*Some records*.
========================================================================

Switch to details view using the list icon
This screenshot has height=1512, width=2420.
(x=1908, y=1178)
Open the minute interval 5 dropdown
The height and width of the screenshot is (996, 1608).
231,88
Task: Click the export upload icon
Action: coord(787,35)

========================================================================

*What you need to do*. Find every line in the records that contains the word "width" and copy each one out in full.

*Reply to the exercise*.
This screenshot has height=1512, width=2420.
The height and width of the screenshot is (996, 1608).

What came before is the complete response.